= Beginning of Section =

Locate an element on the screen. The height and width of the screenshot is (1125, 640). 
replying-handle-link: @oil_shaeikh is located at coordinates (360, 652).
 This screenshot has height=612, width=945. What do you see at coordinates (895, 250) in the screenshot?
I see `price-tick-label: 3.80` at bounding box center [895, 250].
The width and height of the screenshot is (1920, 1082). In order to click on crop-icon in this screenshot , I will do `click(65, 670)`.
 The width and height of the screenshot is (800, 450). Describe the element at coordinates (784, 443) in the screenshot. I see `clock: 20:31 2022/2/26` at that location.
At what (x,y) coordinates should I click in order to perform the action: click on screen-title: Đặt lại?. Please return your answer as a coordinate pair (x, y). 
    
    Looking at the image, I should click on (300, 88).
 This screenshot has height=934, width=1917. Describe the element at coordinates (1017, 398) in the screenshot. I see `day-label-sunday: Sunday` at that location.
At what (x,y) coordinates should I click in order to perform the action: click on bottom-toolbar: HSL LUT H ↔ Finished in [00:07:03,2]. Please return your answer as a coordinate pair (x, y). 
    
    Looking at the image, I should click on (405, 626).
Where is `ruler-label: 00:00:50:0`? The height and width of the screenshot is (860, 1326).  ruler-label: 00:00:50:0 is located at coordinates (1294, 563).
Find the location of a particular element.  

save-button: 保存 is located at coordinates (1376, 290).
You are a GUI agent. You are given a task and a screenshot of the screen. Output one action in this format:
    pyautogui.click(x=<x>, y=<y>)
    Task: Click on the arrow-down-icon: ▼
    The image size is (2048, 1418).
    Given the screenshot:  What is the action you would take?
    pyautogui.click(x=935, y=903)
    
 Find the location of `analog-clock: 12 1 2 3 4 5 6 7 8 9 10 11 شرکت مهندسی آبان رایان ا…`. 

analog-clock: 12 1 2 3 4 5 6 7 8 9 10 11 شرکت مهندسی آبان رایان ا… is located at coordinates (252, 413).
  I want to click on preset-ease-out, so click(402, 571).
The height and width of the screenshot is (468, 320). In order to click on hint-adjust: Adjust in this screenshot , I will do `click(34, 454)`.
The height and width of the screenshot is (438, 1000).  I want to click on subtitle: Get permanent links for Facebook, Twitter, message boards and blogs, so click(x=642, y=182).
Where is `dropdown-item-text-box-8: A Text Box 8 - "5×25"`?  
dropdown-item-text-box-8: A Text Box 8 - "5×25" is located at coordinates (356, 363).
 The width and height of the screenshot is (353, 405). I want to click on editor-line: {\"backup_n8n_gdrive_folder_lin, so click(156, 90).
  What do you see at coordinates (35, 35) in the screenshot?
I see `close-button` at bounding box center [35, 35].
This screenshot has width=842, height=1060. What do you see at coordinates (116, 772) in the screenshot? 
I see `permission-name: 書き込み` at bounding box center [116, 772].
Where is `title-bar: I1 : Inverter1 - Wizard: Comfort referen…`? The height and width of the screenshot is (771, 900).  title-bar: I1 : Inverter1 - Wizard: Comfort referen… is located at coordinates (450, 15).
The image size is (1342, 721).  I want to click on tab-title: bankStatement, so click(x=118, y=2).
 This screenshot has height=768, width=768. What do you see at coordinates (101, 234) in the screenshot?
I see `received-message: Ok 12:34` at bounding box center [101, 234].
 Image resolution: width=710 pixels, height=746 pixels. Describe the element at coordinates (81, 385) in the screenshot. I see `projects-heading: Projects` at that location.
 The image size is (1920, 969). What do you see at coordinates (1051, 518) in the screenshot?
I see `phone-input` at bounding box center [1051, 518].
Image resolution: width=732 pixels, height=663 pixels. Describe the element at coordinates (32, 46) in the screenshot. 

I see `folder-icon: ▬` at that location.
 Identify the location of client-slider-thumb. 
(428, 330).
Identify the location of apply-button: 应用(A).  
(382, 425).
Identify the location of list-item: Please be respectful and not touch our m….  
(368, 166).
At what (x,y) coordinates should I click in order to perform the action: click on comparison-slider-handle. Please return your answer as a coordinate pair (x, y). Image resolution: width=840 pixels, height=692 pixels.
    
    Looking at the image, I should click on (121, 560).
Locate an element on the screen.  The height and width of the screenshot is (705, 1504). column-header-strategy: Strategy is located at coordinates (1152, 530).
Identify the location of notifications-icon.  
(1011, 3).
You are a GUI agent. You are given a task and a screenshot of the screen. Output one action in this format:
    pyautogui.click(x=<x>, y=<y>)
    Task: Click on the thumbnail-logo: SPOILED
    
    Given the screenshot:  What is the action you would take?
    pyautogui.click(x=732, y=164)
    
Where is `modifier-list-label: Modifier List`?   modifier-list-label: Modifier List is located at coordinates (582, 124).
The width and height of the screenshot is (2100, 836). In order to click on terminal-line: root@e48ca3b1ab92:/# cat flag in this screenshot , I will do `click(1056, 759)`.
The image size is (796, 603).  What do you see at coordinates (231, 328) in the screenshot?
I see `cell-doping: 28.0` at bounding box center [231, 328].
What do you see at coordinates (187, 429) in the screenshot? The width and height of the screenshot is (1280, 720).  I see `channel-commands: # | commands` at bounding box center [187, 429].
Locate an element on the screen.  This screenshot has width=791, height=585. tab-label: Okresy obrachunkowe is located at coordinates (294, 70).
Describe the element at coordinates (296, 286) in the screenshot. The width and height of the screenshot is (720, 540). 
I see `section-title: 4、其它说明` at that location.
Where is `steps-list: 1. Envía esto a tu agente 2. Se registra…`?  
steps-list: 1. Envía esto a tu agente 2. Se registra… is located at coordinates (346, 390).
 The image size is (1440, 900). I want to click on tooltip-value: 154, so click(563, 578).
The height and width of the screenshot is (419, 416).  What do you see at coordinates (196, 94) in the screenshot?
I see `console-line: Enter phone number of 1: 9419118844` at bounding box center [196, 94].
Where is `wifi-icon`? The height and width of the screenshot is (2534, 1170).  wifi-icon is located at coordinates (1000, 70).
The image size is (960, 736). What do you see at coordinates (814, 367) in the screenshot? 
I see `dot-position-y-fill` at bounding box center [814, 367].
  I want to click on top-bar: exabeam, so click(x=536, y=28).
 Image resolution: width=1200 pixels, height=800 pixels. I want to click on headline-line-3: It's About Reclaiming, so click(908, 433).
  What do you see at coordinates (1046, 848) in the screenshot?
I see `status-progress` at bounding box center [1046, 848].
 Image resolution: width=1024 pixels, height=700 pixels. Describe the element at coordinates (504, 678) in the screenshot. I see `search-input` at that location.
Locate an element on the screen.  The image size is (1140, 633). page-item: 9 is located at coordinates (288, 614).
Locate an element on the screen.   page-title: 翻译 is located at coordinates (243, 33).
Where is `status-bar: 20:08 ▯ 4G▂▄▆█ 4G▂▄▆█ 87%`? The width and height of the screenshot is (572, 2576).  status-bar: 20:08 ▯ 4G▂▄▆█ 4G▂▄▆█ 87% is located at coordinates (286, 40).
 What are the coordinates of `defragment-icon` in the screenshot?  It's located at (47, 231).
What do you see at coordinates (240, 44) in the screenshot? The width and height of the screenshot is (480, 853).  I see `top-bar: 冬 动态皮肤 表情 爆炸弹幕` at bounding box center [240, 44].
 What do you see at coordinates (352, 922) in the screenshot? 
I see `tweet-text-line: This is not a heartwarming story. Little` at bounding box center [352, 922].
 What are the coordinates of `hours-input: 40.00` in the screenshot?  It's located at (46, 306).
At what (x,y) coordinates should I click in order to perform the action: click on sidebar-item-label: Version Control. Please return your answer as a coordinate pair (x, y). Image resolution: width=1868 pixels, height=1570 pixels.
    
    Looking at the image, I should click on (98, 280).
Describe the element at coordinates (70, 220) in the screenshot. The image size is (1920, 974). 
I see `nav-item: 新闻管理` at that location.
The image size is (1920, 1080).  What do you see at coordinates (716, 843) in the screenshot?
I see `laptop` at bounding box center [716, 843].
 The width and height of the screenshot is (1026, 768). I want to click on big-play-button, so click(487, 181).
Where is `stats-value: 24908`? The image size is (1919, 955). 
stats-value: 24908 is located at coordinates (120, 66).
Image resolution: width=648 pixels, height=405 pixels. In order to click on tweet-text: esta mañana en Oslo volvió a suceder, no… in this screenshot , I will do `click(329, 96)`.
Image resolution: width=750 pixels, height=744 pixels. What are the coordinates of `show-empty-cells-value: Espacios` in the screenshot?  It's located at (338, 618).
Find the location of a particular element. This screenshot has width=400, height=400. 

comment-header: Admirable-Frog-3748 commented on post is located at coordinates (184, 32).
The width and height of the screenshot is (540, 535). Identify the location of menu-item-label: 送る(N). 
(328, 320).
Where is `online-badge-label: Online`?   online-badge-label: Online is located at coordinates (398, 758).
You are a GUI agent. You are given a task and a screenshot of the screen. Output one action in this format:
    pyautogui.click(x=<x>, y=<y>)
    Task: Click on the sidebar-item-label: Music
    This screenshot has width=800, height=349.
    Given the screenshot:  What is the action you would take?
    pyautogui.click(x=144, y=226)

= End of Section =

* _TASK BRIEF_: Can you put each line from the start of the records through the line containing "The width and height of the screenshot is (800, 450)." into a JSON list of strings, one string per line, with blank lines left out?

* _ANSWER FOR THIS EXERCISE_:
[
  "Locate an element on the screen. The height and width of the screenshot is (1125, 640). ",
  "replying-handle-link: @oil_shaeikh is located at coordinates (360, 652).",
  " This screenshot has height=612, width=945. What do you see at coordinates (895, 250) in the screenshot?",
  "I see `price-tick-label: 3.80` at bounding box center [895, 250].",
  "The width and height of the screenshot is (1920, 1082). In order to click on crop-icon in this screenshot , I will do `click(65, 670)`.",
  " The width and height of the screenshot is (800, 450). Describe the element at coordinates (784, 443) in the screenshot. I see `clock: 20:31 2022/2/26` at that location."
]